-- MATERIAL FOR THIS TASK follows --
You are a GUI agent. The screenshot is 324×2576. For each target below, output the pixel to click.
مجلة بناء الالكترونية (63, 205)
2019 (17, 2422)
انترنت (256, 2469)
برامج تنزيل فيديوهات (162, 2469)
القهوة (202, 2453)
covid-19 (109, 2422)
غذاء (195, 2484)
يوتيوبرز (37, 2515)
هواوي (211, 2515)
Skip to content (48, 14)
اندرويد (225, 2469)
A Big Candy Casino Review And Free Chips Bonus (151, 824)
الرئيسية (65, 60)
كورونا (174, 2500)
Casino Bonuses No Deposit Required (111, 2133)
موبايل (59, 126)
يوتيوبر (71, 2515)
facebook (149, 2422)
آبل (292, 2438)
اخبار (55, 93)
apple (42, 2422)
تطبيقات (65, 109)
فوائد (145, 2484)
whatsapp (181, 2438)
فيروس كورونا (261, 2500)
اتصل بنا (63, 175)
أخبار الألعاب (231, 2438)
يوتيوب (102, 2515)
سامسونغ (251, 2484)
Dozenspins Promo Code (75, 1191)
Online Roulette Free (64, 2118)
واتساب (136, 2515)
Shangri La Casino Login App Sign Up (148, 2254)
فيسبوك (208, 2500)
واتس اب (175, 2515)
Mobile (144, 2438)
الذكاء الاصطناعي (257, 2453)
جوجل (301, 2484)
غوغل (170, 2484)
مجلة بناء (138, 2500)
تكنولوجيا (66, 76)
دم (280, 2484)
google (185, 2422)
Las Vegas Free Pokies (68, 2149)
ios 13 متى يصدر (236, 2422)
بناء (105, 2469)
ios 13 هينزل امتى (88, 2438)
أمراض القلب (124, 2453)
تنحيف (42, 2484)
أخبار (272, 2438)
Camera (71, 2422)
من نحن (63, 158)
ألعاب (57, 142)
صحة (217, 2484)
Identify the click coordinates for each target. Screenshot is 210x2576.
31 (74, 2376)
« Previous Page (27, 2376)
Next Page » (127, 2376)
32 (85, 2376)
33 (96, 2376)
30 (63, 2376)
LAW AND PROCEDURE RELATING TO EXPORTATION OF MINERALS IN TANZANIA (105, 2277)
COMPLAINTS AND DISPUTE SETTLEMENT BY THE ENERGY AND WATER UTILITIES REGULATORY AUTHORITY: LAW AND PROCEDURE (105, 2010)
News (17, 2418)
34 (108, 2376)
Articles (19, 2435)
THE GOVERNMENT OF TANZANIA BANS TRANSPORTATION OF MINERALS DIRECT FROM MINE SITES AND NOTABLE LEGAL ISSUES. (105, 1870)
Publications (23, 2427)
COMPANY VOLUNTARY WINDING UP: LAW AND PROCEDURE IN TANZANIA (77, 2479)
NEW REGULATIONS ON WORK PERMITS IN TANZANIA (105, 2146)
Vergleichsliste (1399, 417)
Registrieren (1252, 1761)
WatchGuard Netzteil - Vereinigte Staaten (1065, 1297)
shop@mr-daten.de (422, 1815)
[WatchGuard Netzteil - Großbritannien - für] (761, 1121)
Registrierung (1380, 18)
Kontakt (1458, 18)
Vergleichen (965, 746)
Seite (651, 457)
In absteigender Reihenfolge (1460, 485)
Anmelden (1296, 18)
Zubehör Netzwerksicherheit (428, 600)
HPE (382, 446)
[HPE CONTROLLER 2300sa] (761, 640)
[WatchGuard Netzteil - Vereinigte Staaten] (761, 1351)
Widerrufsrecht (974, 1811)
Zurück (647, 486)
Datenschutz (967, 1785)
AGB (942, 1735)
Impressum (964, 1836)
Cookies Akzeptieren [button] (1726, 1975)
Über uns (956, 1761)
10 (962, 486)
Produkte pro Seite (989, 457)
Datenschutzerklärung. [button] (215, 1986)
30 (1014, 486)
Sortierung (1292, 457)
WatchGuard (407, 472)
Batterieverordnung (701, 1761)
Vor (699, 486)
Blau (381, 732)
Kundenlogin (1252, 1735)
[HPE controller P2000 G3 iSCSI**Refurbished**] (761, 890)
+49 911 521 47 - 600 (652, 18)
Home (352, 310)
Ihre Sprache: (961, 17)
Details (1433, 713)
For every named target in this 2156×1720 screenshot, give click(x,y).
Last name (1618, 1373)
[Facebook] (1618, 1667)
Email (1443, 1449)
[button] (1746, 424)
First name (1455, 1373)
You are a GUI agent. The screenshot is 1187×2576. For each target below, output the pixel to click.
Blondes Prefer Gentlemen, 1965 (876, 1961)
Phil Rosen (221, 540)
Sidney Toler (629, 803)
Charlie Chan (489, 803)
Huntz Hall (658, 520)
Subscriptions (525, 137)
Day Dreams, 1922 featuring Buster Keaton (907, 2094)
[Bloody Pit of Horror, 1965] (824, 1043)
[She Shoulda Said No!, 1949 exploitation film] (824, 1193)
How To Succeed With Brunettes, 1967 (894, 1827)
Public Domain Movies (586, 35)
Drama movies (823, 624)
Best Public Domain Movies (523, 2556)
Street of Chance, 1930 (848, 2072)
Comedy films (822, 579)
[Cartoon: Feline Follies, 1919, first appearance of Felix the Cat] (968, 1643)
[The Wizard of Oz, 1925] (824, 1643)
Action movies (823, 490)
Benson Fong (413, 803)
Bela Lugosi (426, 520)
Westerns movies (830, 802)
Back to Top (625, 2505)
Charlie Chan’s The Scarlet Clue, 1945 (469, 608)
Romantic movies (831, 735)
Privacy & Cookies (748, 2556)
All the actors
-- MATERIAL FOR THIS TASK concluded --
*ASSIGNED TASK:* Restate every entry above word for word.

*RESULT FOR THIS EXERCISE:*
You are a GUI agent. The screenshot is 324×2576. For each target below, output the pixel to click.
مجلة بناء الالكترونية (63, 205)
2019 (17, 2422)
انترنت (256, 2469)
برامج تنزيل فيديوهات (162, 2469)
القهوة (202, 2453)
covid-19 (109, 2422)
غذاء (195, 2484)
يوتيوبرز (37, 2515)
هواوي (211, 2515)
Skip to content (48, 14)
اندرويد (225, 2469)
A Big Candy Casino Review And Free Chips Bonus (151, 824)
الرئيسية (65, 60)
كورونا (174, 2500)
Casino Bonuses No Deposit Required (111, 2133)
موبايل (59, 126)
يوتيوبر (71, 2515)
facebook (149, 2422)
آبل (292, 2438)
اخبار (55, 93)
apple (42, 2422)
تطبيقات (65, 109)
فوائد (145, 2484)
whatsapp (181, 2438)
فيروس كورونا (261, 2500)
اتصل بنا (63, 175)
أخبار الألعاب (231, 2438)
يوتيوب (102, 2515)
سامسونغ (251, 2484)
Dozenspins Promo Code (75, 1191)
Online Roulette Free (64, 2118)
واتساب (136, 2515)
Shangri La Casino Login App Sign Up (148, 2254)
فيسبوك (208, 2500)
واتس اب (175, 2515)
Mobile (144, 2438)
الذكاء الاصطناعي (257, 2453)
جوجل (301, 2484)
غوغل (170, 2484)
مجلة بناء (138, 2500)
تكنولوجيا (66, 76)
دم (280, 2484)
google (185, 2422)
Las Vegas Free Pokies (68, 2149)
ios 13 متى يصدر (236, 2422)
بناء (105, 2469)
ios 13 هينزل امتى (88, 2438)
أمراض القلب (124, 2453)
تنحيف (42, 2484)
أخبار (272, 2438)
Camera (71, 2422)
من نحن (63, 158)
ألعاب (57, 142)
صحة (217, 2484)
Identify the click coordinates for each target. Screenshot is 210x2576.
31 (74, 2376)
« Previous Page (27, 2376)
Next Page » (127, 2376)
32 (85, 2376)
33 (96, 2376)
30 (63, 2376)
LAW AND PROCEDURE RELATING TO EXPORTATION OF MINERALS IN TANZANIA (105, 2277)
COMPLAINTS AND DISPUTE SETTLEMENT BY THE ENERGY AND WATER UTILITIES REGULATORY AUTHORITY: LAW AND PROCEDURE (105, 2010)
News (17, 2418)
34 (108, 2376)
Articles (19, 2435)
THE GOVERNMENT OF TANZANIA BANS TRANSPORTATION OF MINERALS DIRECT FROM MINE SITES AND NOTABLE LEGAL ISSUES. (105, 1870)
Publications (23, 2427)
COMPANY VOLUNTARY WINDING UP: LAW AND PROCEDURE IN TANZANIA (77, 2479)
NEW REGULATIONS ON WORK PERMITS IN TANZANIA (105, 2146)
Vergleichsliste (1399, 417)
Registrieren (1252, 1761)
WatchGuard Netzteil - Vereinigte Staaten (1065, 1297)
shop@mr-daten.de (422, 1815)
[WatchGuard Netzteil - Großbritannien - für] (761, 1121)
Registrierung (1380, 18)
Kontakt (1458, 18)
Vergleichen (965, 746)
Seite (651, 457)
In absteigender Reihenfolge (1460, 485)
Anmelden (1296, 18)
Zubehör Netzwerksicherheit (428, 600)
HPE (382, 446)
[HPE CONTROLLER 2300sa] (761, 640)
[WatchGuard Netzteil - Vereinigte Staaten] (761, 1351)
Widerrufsrecht (974, 1811)
Zurück (647, 486)
Datenschutz (967, 1785)
AGB (942, 1735)
Impressum (964, 1836)
Cookies Akzeptieren [button] (1726, 1975)
Über uns (956, 1761)
10 (962, 486)
Produkte pro Seite (989, 457)
Datenschutzerklärung. [button] (215, 1986)
30 (1014, 486)
Sortierung (1292, 457)
WatchGuard (407, 472)
Batterieverordnung (701, 1761)
Vor (699, 486)
Blau (381, 732)
Kundenlogin (1252, 1735)
[HPE controller P2000 G3 iSCSI**Refurbished**] (761, 890)
+49 911 521 47 - 600 (652, 18)
Home (352, 310)
Ihre Sprache: (961, 17)
Details (1433, 713)
For every named target in this 2156×1720 screenshot, give click(x,y).
Last name (1618, 1373)
[Facebook] (1618, 1667)
Email (1443, 1449)
[button] (1746, 424)
First name (1455, 1373)
You are a GUI agent. The screenshot is 1187×2576. For each target below, output the pixel to click.
Blondes Prefer Gentlemen, 1965 (876, 1961)
Phil Rosen (221, 540)
Sidney Toler (629, 803)
Charlie Chan (489, 803)
Huntz Hall (658, 520)
Subscriptions (525, 137)
Day Dreams, 1922 featuring Buster Keaton (907, 2094)
[Bloody Pit of Horror, 1965] (824, 1043)
[She Shoulda Said No!, 1949 exploitation film] (824, 1193)
How To Succeed With Brunettes, 1967 (894, 1827)
Public Domain Movies (586, 35)
Drama movies (823, 624)
Best Public Domain Movies (523, 2556)
Street of Chance, 1930 (848, 2072)
Comedy films (822, 579)
[Cartoon: Feline Follies, 1919, first appearance of Felix the Cat] (968, 1643)
[The Wizard of Oz, 1925] (824, 1643)
Action movies (823, 490)
Benson Fong (413, 803)
Bela Lugosi (426, 520)
Westerns movies (830, 802)
Back to Top (625, 2505)
Charlie Chan’s The Scarlet Clue, 1945 (469, 608)
Romantic movies (831, 735)
Privacy & Cookies (748, 2556)
All the actors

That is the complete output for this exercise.